Cekura Self-Improving Agent

Turn a failure signal into a verified fix, then iterate until the validation set is clean or the iteration cap is hit. The skill is one orchestrator over a fixed sequence of focused phases; each phase lives in its own file and is loaded on demand. Everything below is provider-agnostic — the specifics live in the providers/ and phases/ files.

Core model

Every run resolves to a target described by three axes.

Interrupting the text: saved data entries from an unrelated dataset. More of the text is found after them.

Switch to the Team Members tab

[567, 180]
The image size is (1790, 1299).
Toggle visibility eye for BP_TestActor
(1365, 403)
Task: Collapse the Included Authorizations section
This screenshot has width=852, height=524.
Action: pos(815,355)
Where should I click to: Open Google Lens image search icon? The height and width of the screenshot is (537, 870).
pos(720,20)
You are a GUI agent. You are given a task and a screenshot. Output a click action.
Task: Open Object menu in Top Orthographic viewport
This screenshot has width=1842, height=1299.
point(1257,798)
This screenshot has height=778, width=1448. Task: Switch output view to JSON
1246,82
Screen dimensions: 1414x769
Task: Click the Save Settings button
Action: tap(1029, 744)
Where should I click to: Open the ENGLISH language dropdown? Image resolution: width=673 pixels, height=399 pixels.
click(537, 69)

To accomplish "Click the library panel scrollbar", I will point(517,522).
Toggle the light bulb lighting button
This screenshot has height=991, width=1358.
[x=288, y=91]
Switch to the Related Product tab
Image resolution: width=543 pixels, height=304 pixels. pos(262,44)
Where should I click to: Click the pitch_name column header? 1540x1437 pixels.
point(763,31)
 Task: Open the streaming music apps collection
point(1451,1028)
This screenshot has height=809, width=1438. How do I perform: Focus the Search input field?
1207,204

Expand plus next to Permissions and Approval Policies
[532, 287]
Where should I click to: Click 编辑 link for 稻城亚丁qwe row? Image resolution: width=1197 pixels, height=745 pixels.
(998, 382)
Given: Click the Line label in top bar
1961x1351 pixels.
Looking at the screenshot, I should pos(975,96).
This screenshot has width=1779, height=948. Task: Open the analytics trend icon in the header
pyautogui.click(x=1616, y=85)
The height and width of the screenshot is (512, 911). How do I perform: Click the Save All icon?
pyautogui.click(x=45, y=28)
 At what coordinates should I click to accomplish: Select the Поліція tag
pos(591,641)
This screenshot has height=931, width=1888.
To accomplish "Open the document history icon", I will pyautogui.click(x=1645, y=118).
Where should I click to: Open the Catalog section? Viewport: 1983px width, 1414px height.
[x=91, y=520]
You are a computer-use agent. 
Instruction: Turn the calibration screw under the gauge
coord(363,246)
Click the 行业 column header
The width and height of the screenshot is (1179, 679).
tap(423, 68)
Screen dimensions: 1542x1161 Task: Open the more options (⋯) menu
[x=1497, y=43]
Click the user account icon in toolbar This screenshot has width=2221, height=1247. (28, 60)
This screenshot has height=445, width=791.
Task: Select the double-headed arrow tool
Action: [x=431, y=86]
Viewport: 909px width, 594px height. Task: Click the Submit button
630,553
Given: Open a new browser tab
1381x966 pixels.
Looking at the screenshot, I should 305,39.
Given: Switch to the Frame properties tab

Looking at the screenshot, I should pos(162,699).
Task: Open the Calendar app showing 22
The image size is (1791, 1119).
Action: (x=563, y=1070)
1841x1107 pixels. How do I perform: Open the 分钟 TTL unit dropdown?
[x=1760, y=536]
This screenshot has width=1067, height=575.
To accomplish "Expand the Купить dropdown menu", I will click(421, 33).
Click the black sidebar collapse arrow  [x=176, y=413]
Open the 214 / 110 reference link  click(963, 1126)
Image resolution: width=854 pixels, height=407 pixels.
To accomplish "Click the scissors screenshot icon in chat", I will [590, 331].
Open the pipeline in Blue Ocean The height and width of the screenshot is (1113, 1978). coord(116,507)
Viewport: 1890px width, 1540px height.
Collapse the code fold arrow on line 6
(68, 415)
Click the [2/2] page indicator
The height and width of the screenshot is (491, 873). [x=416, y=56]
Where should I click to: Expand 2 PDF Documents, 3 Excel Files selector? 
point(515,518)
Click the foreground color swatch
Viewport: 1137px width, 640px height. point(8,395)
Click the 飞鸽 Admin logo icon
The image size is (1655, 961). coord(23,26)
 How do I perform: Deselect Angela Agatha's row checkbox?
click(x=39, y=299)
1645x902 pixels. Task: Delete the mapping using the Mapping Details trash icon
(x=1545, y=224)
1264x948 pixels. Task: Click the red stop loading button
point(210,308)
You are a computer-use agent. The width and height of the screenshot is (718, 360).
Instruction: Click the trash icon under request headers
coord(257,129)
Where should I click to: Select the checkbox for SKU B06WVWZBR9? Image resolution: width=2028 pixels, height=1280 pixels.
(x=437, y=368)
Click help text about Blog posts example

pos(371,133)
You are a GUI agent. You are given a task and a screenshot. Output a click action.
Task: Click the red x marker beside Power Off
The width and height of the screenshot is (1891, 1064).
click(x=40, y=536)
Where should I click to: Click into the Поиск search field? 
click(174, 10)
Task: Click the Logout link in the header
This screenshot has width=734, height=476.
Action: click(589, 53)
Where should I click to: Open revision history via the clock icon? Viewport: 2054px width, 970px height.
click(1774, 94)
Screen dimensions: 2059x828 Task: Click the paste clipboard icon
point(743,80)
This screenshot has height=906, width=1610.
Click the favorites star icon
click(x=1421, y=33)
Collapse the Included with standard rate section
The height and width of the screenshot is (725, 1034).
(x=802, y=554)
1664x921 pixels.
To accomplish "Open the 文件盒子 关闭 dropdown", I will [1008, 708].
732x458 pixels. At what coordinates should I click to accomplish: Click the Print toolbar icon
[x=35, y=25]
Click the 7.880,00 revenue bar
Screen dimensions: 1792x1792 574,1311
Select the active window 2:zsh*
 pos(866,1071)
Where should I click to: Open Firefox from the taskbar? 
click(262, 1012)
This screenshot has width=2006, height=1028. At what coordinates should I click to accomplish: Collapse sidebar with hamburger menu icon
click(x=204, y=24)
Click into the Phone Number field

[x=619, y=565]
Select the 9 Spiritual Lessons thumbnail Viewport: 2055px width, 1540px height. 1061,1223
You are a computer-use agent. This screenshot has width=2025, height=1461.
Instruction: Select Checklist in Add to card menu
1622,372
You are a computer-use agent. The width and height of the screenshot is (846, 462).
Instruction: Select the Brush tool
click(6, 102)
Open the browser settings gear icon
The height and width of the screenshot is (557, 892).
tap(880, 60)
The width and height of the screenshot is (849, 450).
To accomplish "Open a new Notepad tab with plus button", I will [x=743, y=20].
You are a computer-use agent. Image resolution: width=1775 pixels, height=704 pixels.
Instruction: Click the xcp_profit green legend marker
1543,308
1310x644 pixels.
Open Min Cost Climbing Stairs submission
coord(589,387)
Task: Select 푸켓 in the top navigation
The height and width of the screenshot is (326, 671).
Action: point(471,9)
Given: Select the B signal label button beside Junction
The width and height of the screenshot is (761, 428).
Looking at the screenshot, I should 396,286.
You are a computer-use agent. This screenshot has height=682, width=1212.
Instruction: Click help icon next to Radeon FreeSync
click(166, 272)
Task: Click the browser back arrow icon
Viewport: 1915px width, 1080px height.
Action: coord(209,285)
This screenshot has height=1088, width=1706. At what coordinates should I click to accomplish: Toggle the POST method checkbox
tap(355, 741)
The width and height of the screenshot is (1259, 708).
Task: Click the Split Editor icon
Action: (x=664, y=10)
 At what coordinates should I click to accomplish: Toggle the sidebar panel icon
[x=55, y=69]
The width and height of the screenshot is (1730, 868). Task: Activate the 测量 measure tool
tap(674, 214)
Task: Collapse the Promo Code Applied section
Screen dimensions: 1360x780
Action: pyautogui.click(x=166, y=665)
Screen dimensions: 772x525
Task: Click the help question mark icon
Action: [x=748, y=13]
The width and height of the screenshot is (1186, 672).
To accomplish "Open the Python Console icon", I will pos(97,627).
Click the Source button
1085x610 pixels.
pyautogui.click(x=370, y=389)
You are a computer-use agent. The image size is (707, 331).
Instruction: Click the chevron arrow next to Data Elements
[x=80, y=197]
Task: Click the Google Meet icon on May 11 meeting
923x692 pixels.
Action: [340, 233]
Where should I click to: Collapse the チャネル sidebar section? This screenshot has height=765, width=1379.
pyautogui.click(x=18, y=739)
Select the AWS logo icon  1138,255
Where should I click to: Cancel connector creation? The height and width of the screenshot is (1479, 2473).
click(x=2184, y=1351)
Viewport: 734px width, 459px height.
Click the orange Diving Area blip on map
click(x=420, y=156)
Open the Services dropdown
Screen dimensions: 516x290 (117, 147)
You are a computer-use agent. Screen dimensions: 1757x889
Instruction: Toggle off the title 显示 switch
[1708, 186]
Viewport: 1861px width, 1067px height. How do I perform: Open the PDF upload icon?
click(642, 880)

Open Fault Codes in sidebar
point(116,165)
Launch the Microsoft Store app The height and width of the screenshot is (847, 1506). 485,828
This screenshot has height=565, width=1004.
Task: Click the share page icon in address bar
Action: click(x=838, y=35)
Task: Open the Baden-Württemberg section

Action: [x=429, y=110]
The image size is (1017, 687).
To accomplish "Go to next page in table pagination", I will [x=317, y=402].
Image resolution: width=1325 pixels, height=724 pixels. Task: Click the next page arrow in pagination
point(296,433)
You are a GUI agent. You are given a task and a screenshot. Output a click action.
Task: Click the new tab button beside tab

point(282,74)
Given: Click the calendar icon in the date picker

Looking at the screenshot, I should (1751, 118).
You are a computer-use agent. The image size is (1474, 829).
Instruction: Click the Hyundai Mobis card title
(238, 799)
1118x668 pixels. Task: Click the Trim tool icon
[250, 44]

Resolving these three (during Setup) is what lets a single loop serve every provider and fix surface.

  • Editable surface — what the fix touches: the system prompt, the tool / function config, and (self-hosted only) owned source code — orchestration plus any vendored/forked SDK that lives inside the source tree the run-setup edits. Always out of scope: business logic, auth / secrets, dependencies, LLM-client config.
  • Apply path — how an edit goes live: a provider API PATCH (VAPI / ElevenLabs — live immediately), an Edit plus a redeploy_command (self-hosted live target — including owned source-code edits, which are re-validated on Cekura and then shipped as a PR), live-on-save ("noop"), or render-only (print the rewrite for the user to apply).
  • Validation — how a fix is proven: always Cekura scenarios run in simulation over the agent's transport — never a code/unit test. Infra and code bugs are forced to reproduce in-sim (Reproduce REPRO.3e). Gates stochastically (≥ M of N runs) because real behavior — LLM and real-transport infra alike — is intermittent.

And two inputs the loop consumes:

  • Signal — the failure to fix: scenario_ids, result_id, run_ids, call_ids, pasted {transcript, expected_outcome, verdict} blocks, or a diagnosed code bug (source file + root cause, optionally the originating call for the PR body). A root cause already established outside the skill is consumed as-is, not re-derived.
  • Harness — a controlled Cekura reproduction that MUST fail before any edit: a dataset for probabilistic / LLM failures on managed providers (so a real fix is distinguishable from a lucky sample), or a single evaluator for fixed-trigger infra failures and any self-hosted target. Infra / code bugs are forced to fire via injected triggers (Reproduce REPRO.3e), never validated by a code test.

The loop

Phases run strictly in sequence — each consumes the previous phase's output as a hard pre-condition; never parallelize across a phase boundary. Announce every phase entry (Iteration N · <Phase>) and re-read its phase file on entry.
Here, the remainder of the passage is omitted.